▶ Exercise goal
Reproduce the listing from its first line through the line that contains "pos(235,38)", including both ends.

--

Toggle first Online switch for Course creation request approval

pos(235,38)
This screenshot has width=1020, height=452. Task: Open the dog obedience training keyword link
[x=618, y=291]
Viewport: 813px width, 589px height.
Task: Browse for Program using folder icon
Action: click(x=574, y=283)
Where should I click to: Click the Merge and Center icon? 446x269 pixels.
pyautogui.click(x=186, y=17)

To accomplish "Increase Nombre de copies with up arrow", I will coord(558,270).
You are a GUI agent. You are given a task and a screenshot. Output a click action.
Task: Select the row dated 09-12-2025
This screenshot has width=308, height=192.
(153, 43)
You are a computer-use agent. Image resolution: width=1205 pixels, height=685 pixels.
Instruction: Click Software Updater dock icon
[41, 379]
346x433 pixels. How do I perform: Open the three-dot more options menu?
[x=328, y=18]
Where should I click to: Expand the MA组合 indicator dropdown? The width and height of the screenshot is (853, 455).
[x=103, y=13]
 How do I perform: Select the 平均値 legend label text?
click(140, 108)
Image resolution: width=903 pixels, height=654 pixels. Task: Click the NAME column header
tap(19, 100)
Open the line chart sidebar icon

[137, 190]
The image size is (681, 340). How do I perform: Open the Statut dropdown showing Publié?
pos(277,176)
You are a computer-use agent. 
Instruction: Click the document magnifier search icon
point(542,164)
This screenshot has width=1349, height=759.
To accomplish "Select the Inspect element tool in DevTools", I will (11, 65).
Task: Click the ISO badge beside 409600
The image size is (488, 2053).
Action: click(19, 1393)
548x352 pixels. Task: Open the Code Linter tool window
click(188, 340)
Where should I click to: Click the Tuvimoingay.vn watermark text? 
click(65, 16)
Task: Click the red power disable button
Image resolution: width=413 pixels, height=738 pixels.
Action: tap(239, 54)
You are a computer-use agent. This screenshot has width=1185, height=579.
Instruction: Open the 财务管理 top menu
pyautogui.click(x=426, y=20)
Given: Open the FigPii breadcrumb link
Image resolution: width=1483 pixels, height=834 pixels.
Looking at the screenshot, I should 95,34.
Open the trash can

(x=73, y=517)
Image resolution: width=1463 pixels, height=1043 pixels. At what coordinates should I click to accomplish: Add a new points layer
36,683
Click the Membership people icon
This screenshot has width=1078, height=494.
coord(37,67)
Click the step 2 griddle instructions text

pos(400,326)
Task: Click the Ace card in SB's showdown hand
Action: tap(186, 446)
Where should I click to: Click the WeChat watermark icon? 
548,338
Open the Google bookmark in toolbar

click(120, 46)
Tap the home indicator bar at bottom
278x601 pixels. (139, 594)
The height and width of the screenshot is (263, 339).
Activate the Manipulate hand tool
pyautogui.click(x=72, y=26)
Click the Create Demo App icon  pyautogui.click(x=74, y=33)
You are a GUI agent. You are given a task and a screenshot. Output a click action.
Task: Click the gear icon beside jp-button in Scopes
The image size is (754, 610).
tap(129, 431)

--

▶ Worked solution
Toggle first Online switch for Course creation request approval

pos(235,38)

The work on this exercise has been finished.